Exercise instructions:
Please return every record exactly as written, leaving out the pictures.

Stored data:
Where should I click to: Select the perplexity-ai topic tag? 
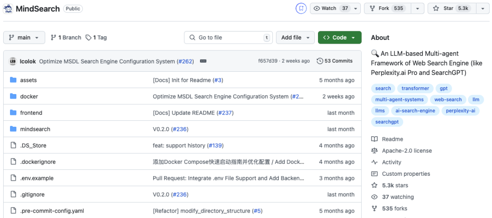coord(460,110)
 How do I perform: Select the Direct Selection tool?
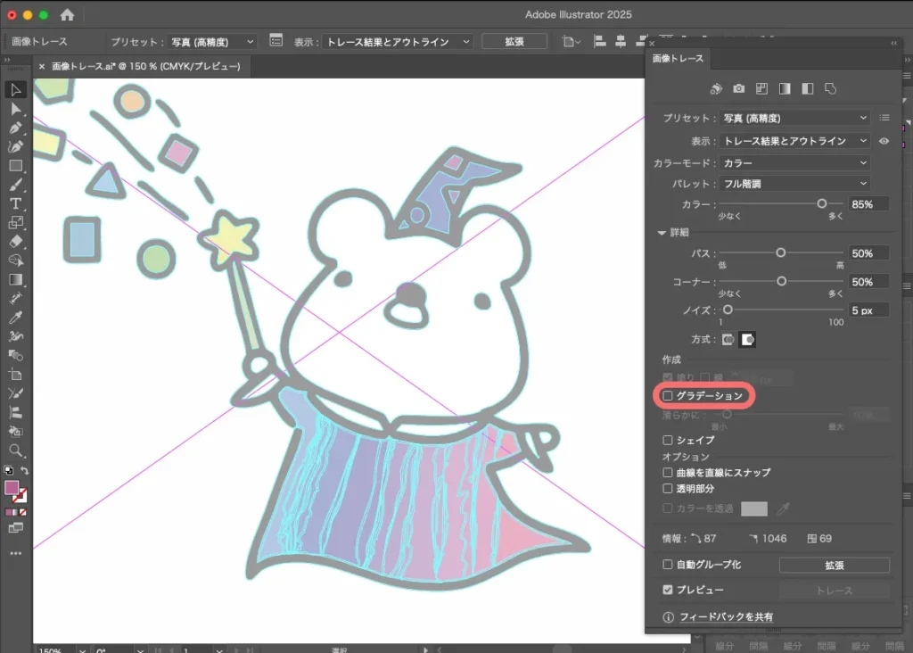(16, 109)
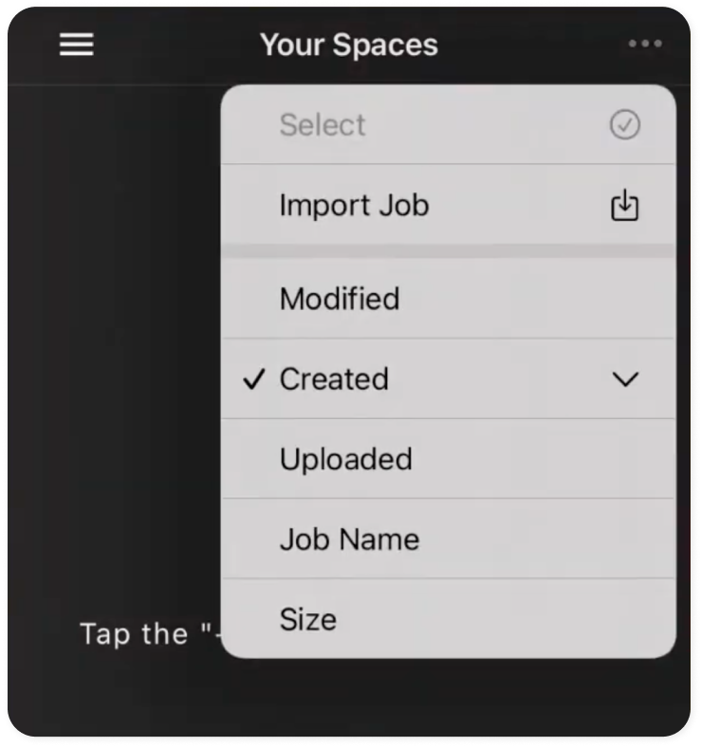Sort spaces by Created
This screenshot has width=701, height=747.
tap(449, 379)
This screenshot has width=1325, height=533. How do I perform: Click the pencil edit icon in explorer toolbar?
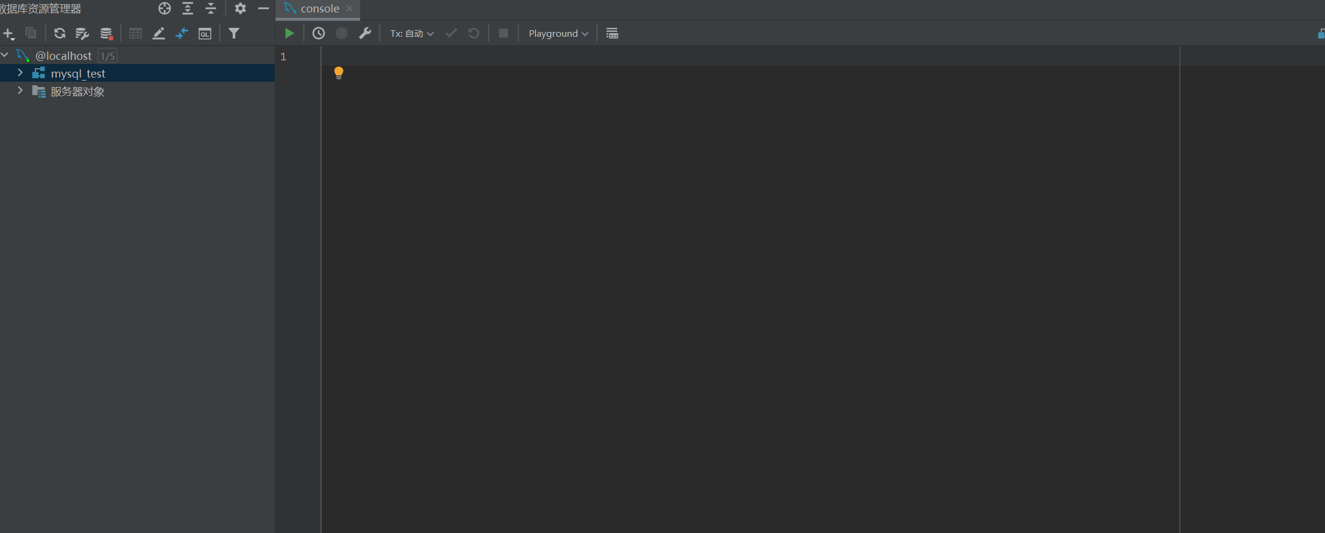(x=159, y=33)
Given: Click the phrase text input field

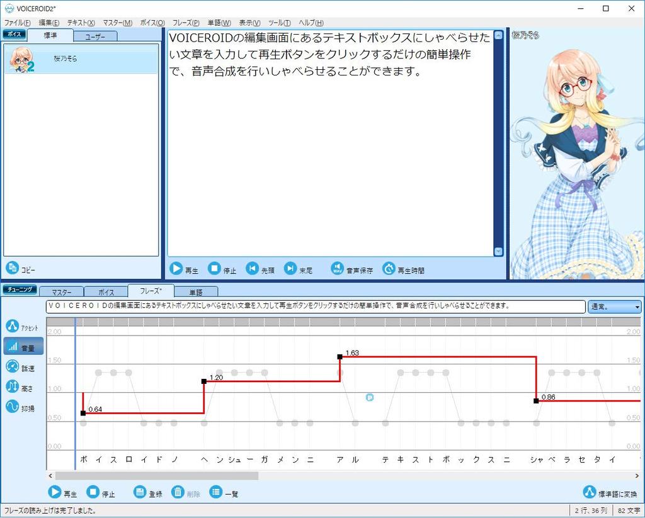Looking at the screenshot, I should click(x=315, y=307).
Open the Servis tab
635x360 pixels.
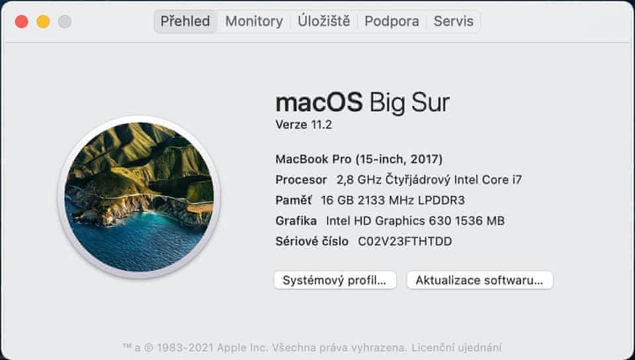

Exercise answer:
Where should I click to: Select the perplexity-ai topic tag? 
coord(460,110)
 How do I perform: Select the Direct Selection tool?
(16, 109)
Sort spaces by Created
This screenshot has width=701, height=747.
tap(449, 379)
This screenshot has width=1325, height=533. How do I perform: Click the pencil edit icon in explorer toolbar?
(x=159, y=33)
Given: Click the phrase text input field

Looking at the screenshot, I should click(x=315, y=307).
Open the Servis tab
635x360 pixels.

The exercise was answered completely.